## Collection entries

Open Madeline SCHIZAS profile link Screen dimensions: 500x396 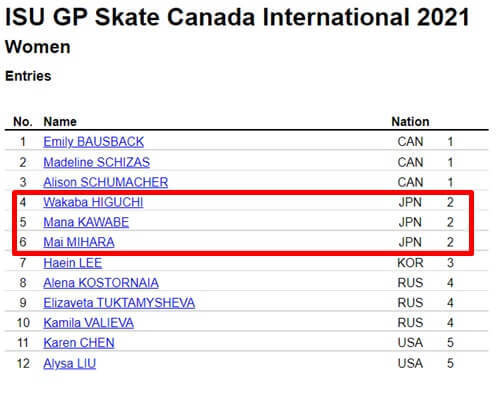[97, 162]
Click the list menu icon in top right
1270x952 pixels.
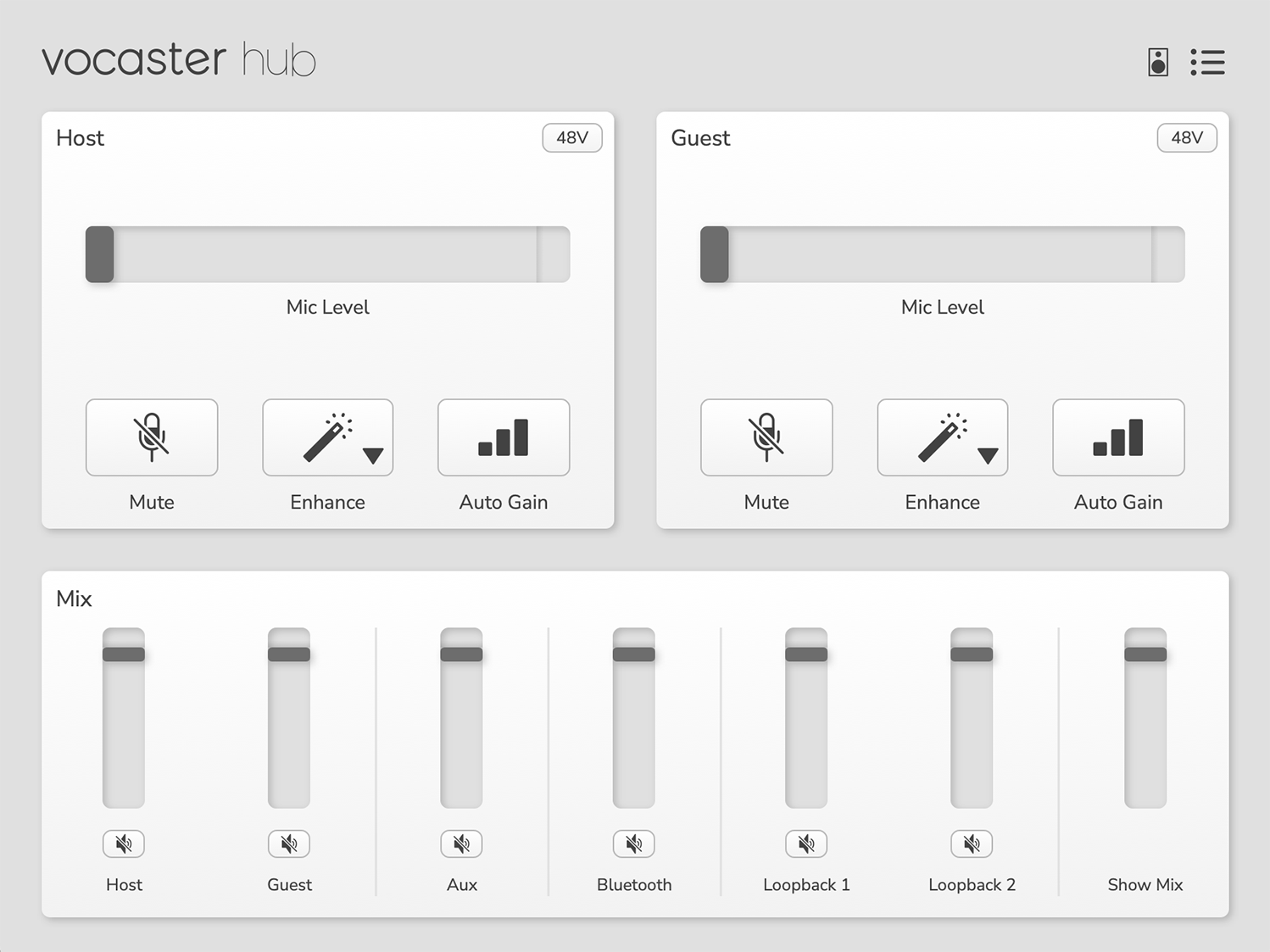click(1207, 62)
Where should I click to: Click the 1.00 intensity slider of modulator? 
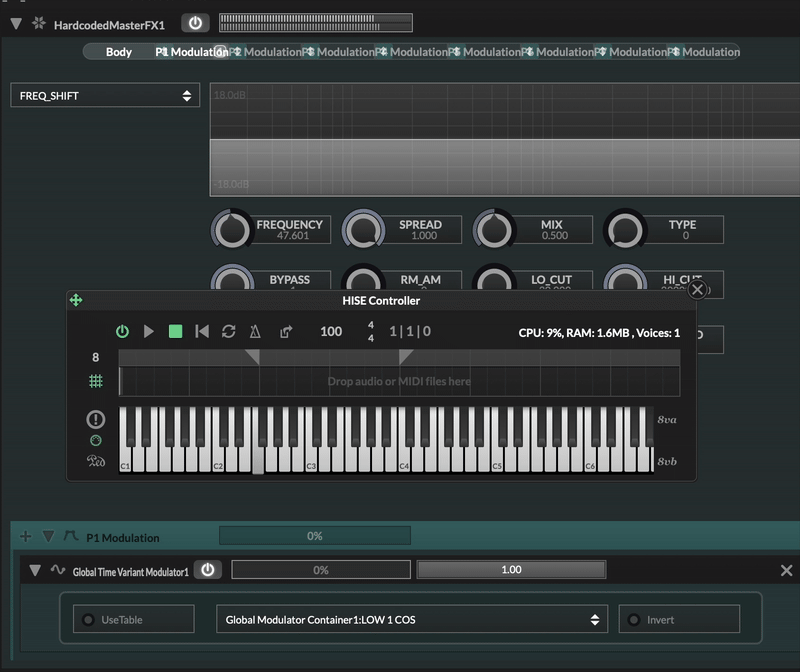coord(511,570)
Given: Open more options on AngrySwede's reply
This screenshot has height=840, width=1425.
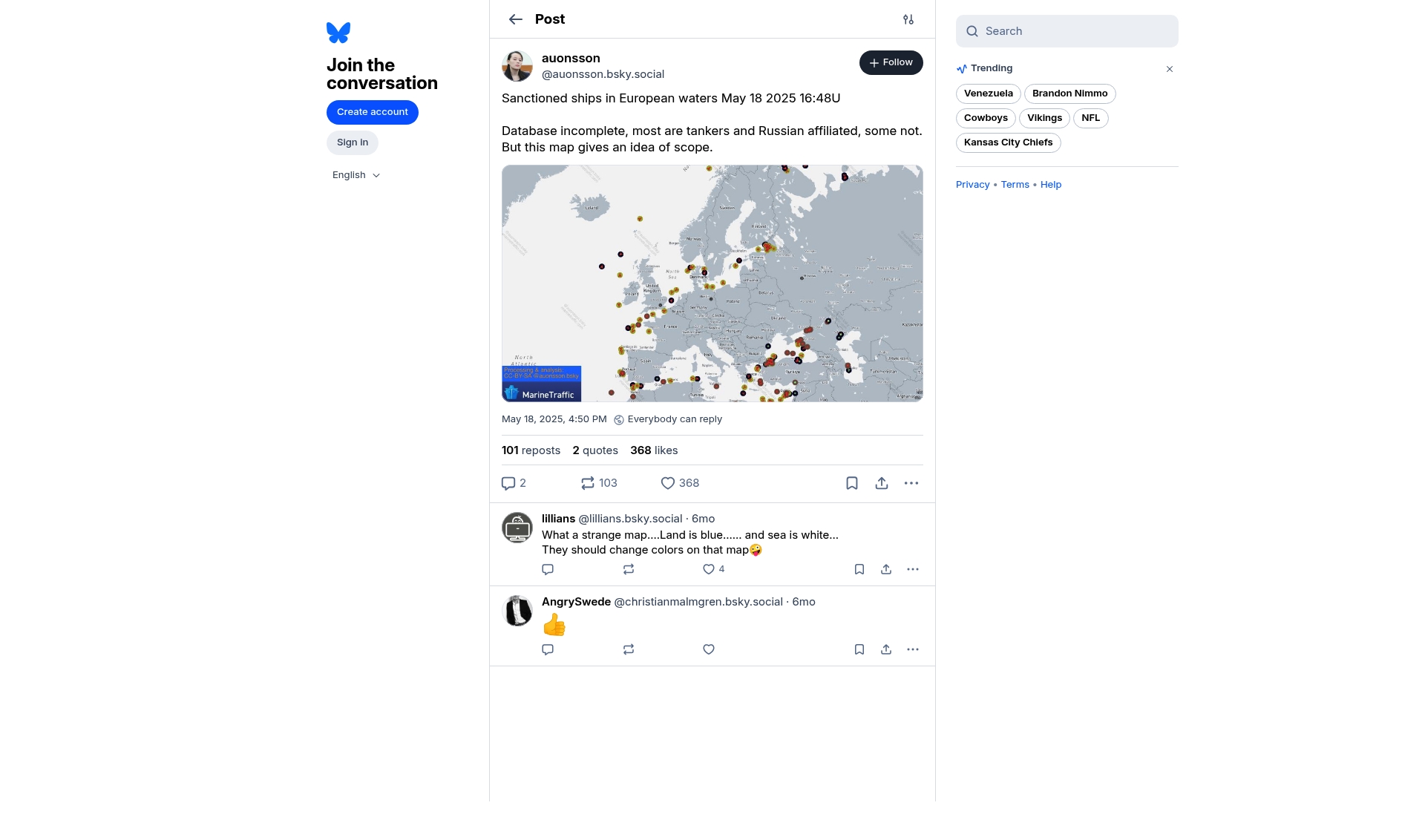Looking at the screenshot, I should tap(913, 649).
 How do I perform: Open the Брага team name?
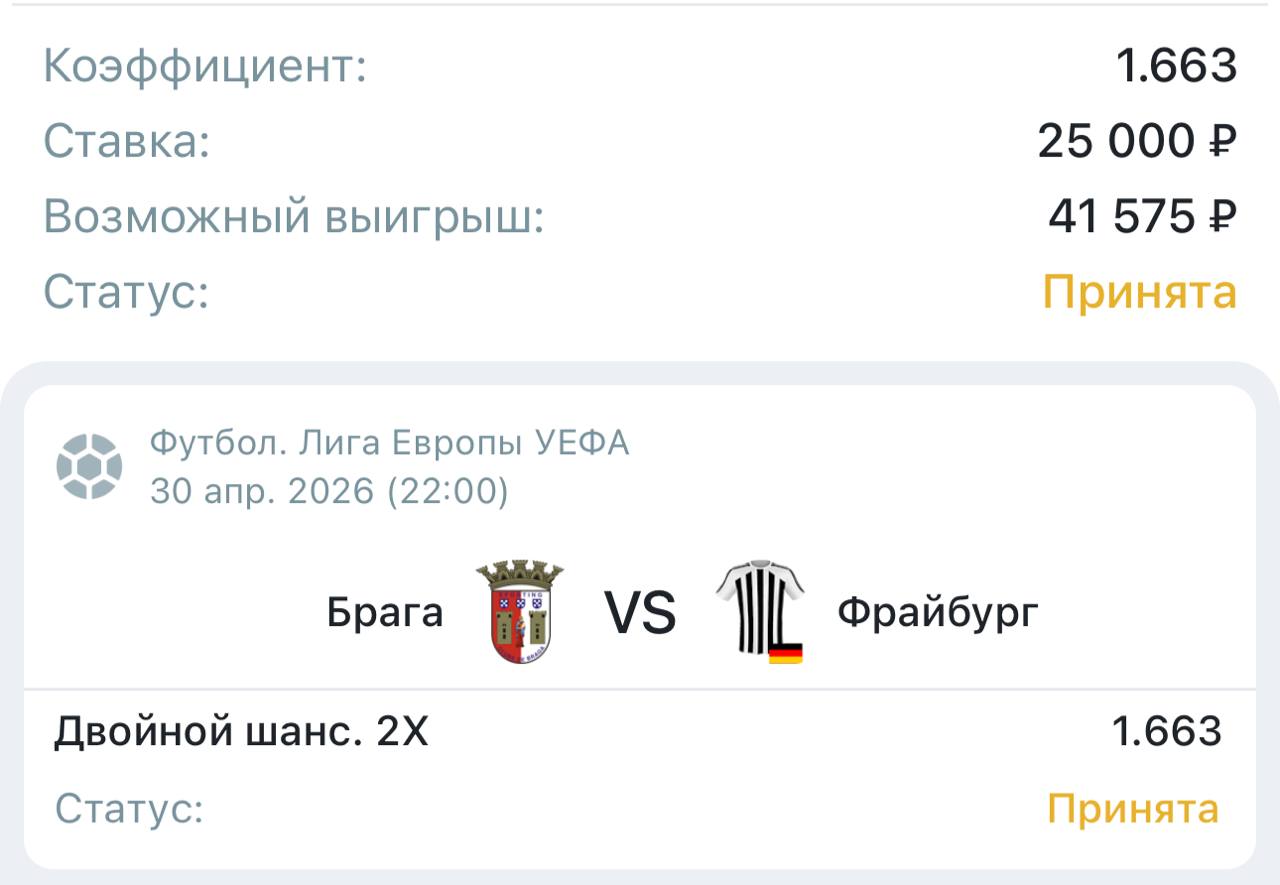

## What the task asks
Please reproduce, word for word, only the lines from the line that holds "Where should I" through the final line of the entries above, omitting any pictures.

## Response for this exercise
Where should I click to: Click the 1.00 intensity slider of modulator? 
coord(511,570)
Given: Open more options on AngrySwede's reply
This screenshot has height=840, width=1425.
Looking at the screenshot, I should tap(913, 649).
 How do I perform: Open the Брага team name?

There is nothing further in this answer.